Un perfecto estafador. Un fantástico canalla. Es mi pariente preferido.

—Te llevas una preciosidad de cuadro. Lo querían en el Prado, pero les he dicho que no. Que ante todo, mi familia, y dentro de mi familia, tú.

—Me emocionas, Moby.

—¿Me das el cheque?

—Aquí lo tienes.

—Se me había olvidado. Tengo prisa. Adiós, Cristian. Un abrazo a la tía Cristina, que me odia.

—¿Adónde vas, tan deprisa?

—A La Coquina Cachonda.

* * *

En la lujosa celda, la marquesa viuda, en lugar de hablar con un abogado, había llamado a la Guardia Civil.

—Soy la marquesa viuda de Sotoancho y estoy secuestrada en mi casa. Mi hijo es el culpable. He sido objeto de malos tratos. Vengan rápido y con sirenas.

* * *

Después de arreglar el grave contencioso provocado por Moby, me he pedido un whisky. Nada mejor que la compañía de Escocia tras un episodio desagradable. Lo más desagradable, más aún que Iris y sus espinillas, la terrible realidad de saberme propietario de este falsísimo lienzo de Murillo que tengo a mi derecha, apoyado en la cristalera que deja ver el patio central y andaluz del Alfonso XIII. Entre unas cosas y otras, han transcurrido dos horas desde que dejé a Marsa camino de El Corte Inglés, y no me siento impaciente. Ya llegará. Cuanto más tarde en presentarse, mejores relaciones habré mantenido con el oro líquido de la patria de María Estuardo.

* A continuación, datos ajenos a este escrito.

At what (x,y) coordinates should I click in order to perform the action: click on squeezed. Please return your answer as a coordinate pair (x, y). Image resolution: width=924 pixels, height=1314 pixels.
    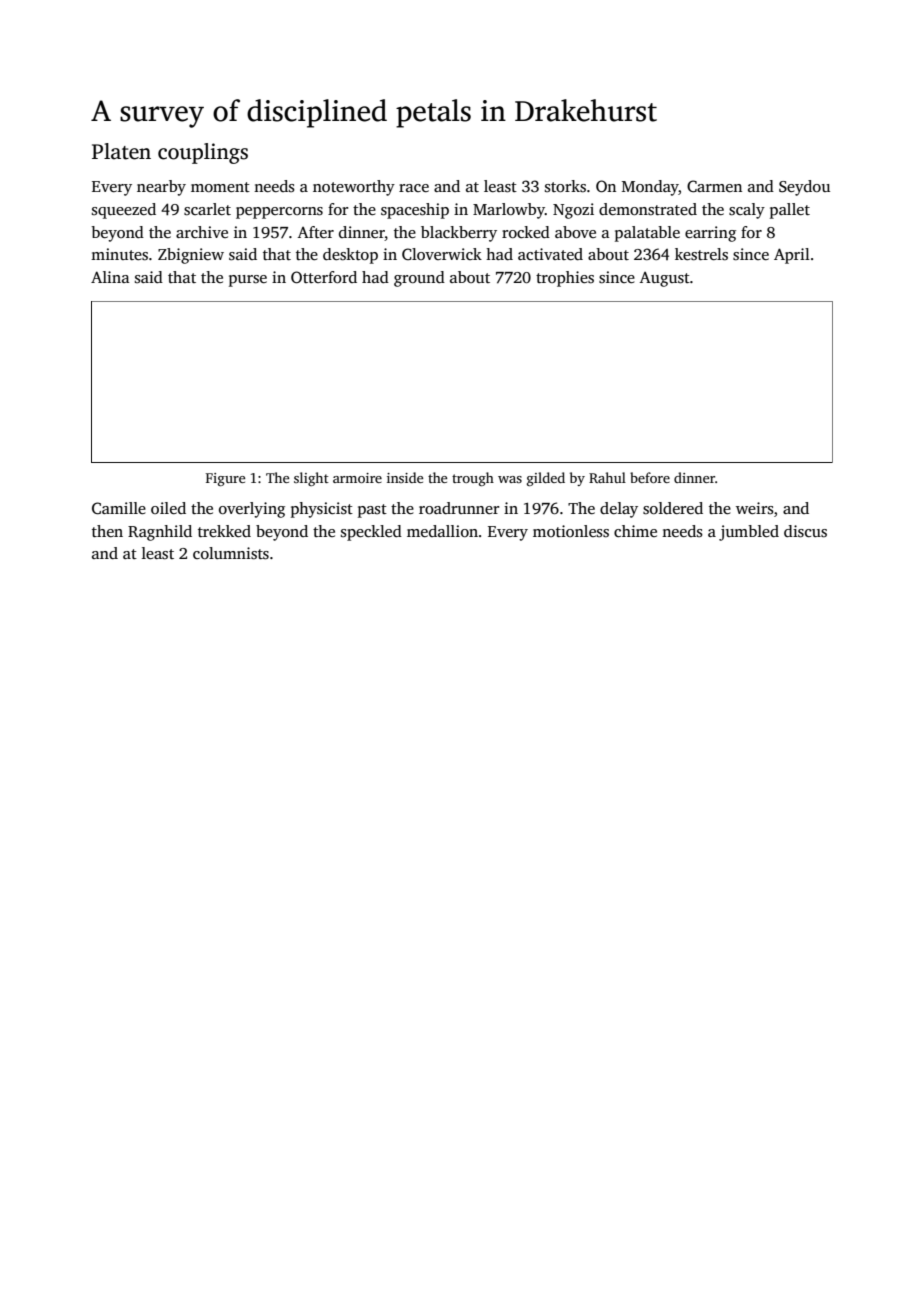
    Looking at the image, I should click on (124, 211).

Tres horitas. Empiezo a experimentar el delicioso aturdimiento que procura el elixir.

* * *

En La Jaralera, la Guardia Civil. Dos coches y cuatro agentes. Un sargento, un cabo y dos números. Gran confusión. Son recibidos por Tomás.

—Si no hay un lamentable equívoco de por medio, nos consta que hay aquí una mujer en calidad de secuestrada.

—No es verdad, señores agentes. Aquí hay una señora en calidad de castigada. Su hijo, el señor marqués de Sotoancho la ha castigado por pegar a los niños.

—Haga el favor de llevarnos hasta el zulo.